§ **Consigne**:
Relevez dans le texte fourni tous les noms terminés par « -tion » ou « -tions ». Donnez chacun une seule fois, dans leur ordre d'apparition.

§ **Texte fourni**:
※
Il y a un sens à s’investir, y compris physiquement, car on sait qu’on travaille pour soi et le collectif. Le groupe est propriétaire des outils de production, la notion de commun est très concrète. On rapporte des sous au collectif et on va ensuite pouvoir dire où l’on veut allouer des ressources pour produire: on n’est donc pas dépossédé. Il n’y a pas d’exploitation, car il n’y a pas quelqu’un au-dessus qui détient les outils de production.
Ce qui ressort finalement, c’est l’incroyable capacité d’innovation de ces communautés.
Dessineraient-elles l’avenir? Oui! Ce sont des bricolages organisationnels permanents, jamais figés dans le marbre. L’analyse sociohistorique s’impose donc plus que jamais pour constater ces évolutions. Il y a eu un grand blanc après les années 1970, il est temps de refaire le bilan. Et cela survient à une période où le retour à la nature, l’horizontalité au travail reviennent dans le débat… Je suis persuadé que c’est important pour repenser le futur.
※
§ **Extrait de données**:
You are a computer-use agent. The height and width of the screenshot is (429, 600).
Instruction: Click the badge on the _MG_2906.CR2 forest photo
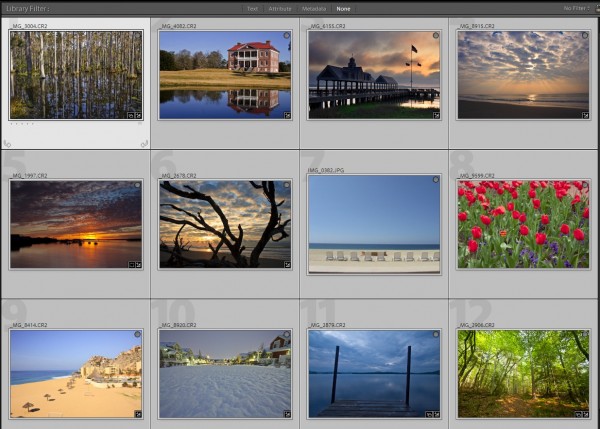coord(584,413)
※
§ **Corrigé**:
production, notion, exploitation, innovation, évolutions